# [PROBLEM DESCRIPTION]
Without any pictures, reproduce exactly the lines running from the line containing "Task: Go forward in the media pool browser" through the end of the entries.

====================

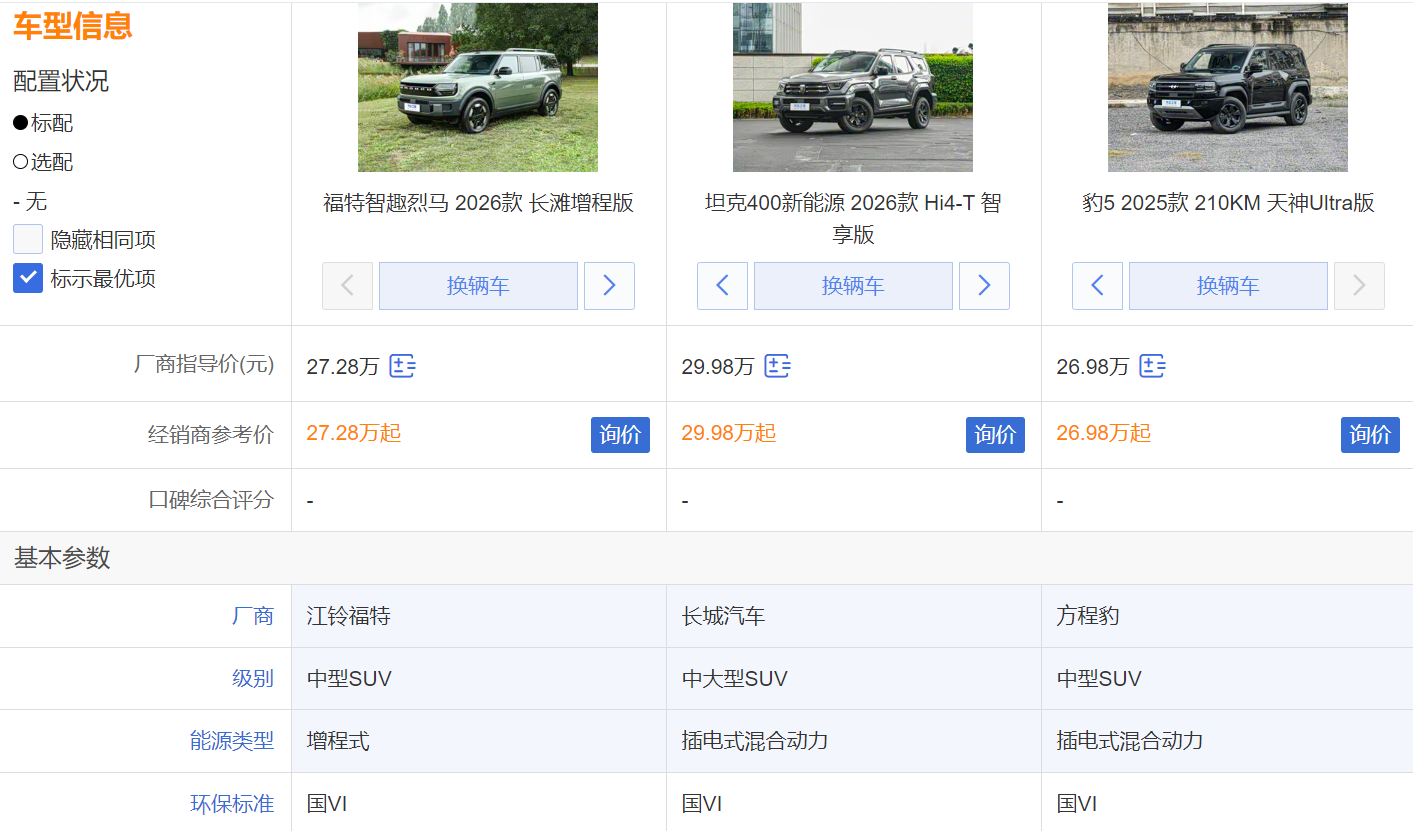Click 换辆车 for 福特智趣烈马
The image size is (1413, 831).
478,286
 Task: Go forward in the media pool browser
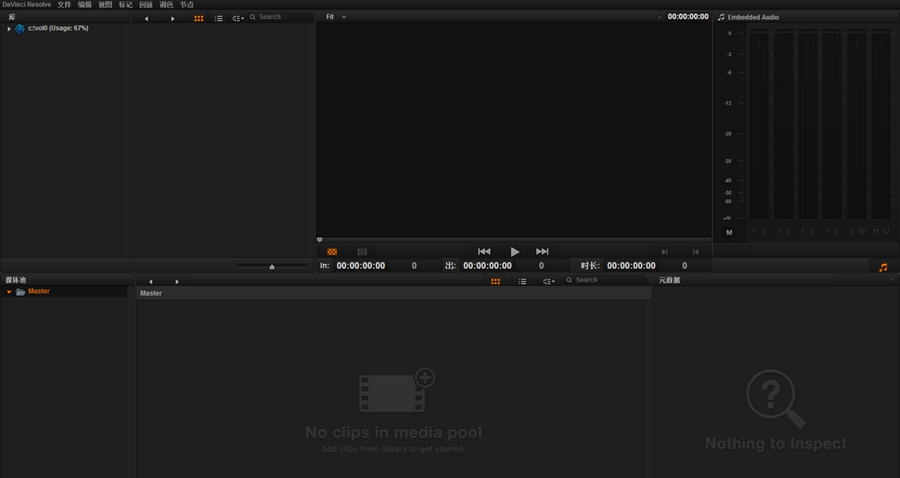[x=177, y=281]
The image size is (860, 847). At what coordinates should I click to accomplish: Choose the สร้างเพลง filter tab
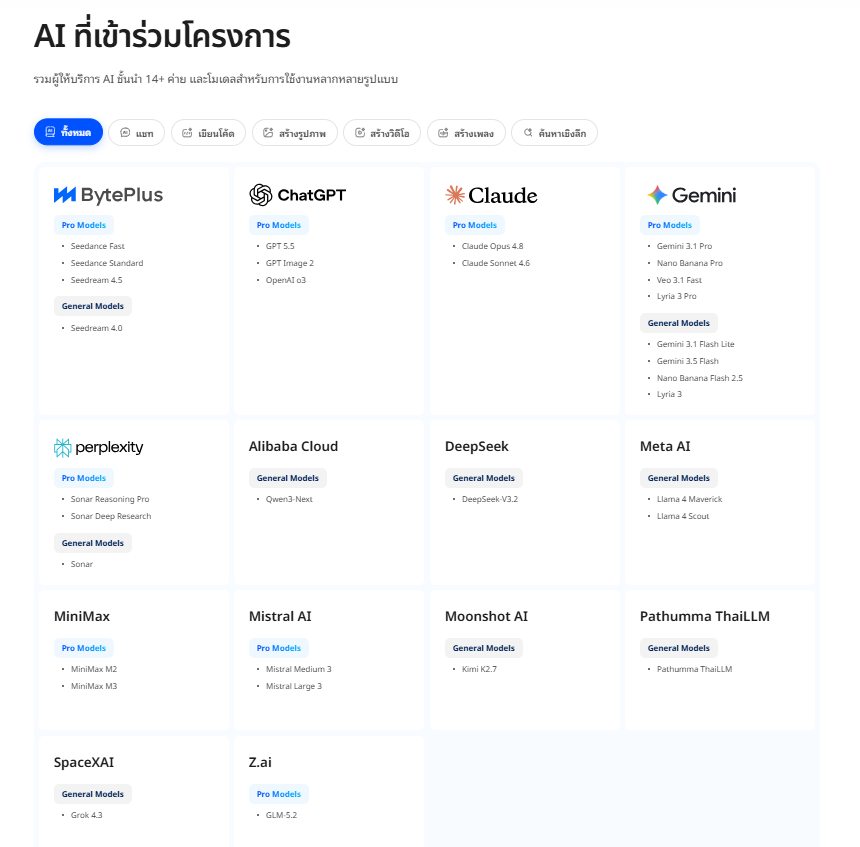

====================

# [WRITTEN REPLY]
 Task: Go forward in the media pool browser
[x=177, y=281]
The image size is (860, 847). At what coordinates should I click to accomplish: Choose the สร้างเพลง filter tab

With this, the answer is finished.